• Work required:
Nothing but the text of the records belongs in your answer: repeat all of it exactly and leave out the images.

(Collected data)
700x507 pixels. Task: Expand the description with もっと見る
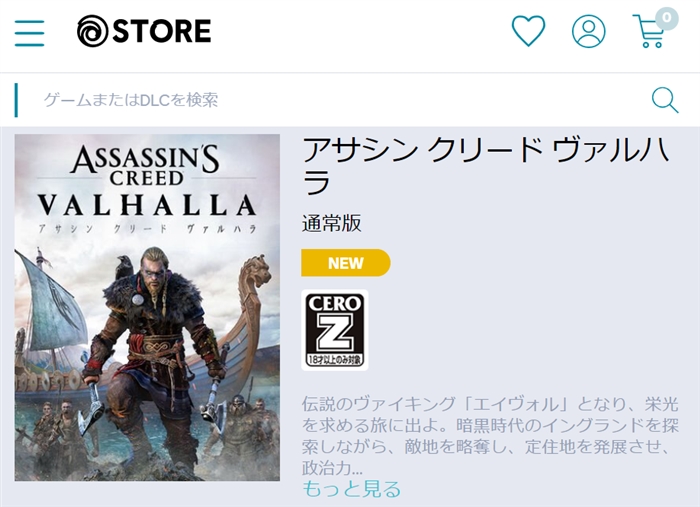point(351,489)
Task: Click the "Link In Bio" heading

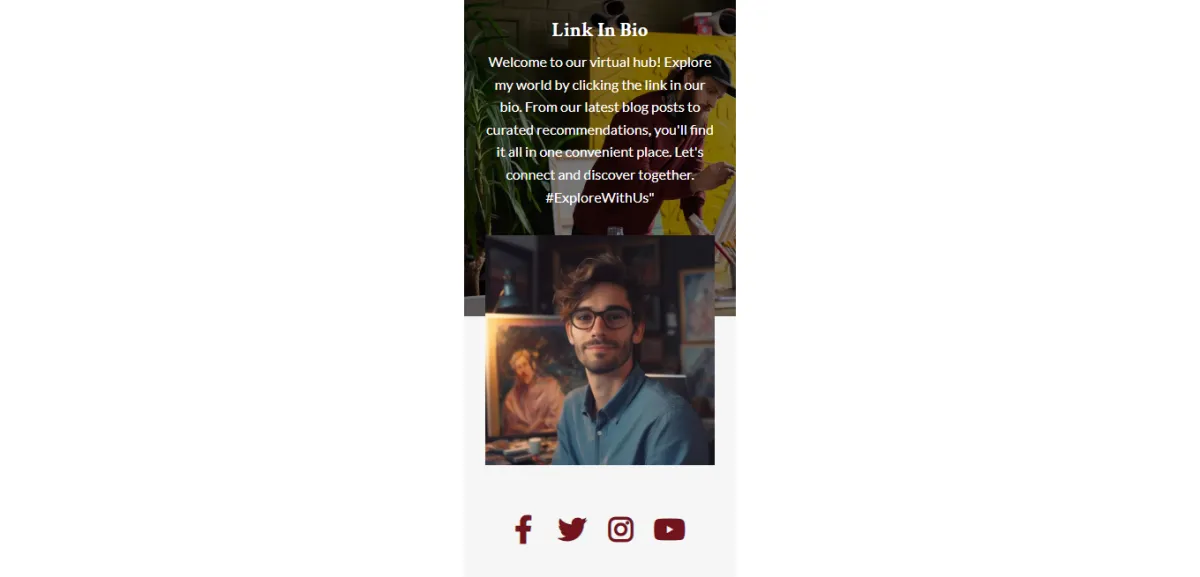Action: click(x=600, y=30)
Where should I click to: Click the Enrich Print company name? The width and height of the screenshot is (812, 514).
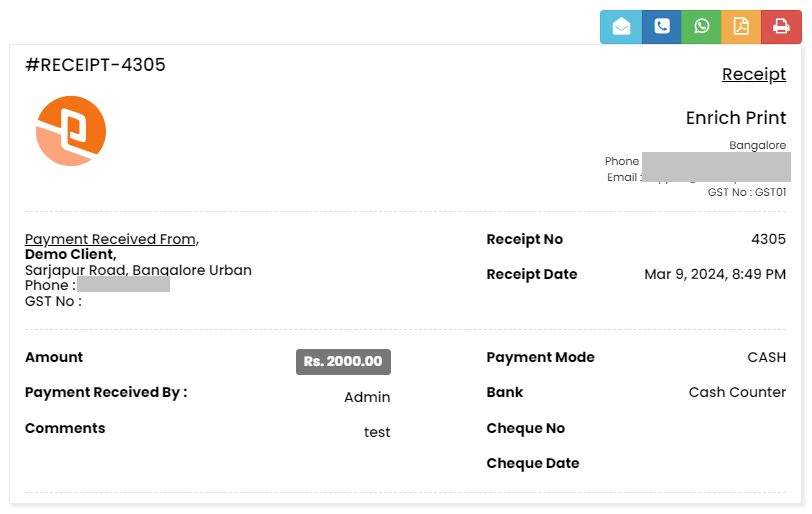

• Result:
700x507 pixels. Task: Expand the description with もっと見る
point(351,489)
Task: Click the "Link In Bio" heading

Action: click(x=600, y=30)
Where should I click to: Click the Enrich Print company name? The width and height of the screenshot is (812, 514).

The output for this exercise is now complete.